ACTIVITY: Reproduce the line containing "Given: Click the" and every line after it through the end of the records. Include nothing else.

[Records from a data source]
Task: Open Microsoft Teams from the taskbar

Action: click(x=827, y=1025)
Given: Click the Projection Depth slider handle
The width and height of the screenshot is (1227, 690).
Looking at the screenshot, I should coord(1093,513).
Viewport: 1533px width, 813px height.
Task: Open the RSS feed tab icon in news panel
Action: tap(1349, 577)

RESPONSE TO THE EXERCISE:
Given: Click the Projection Depth slider handle
The width and height of the screenshot is (1227, 690).
Looking at the screenshot, I should coord(1093,513).
Viewport: 1533px width, 813px height.
Task: Open the RSS feed tab icon in news panel
Action: tap(1349, 577)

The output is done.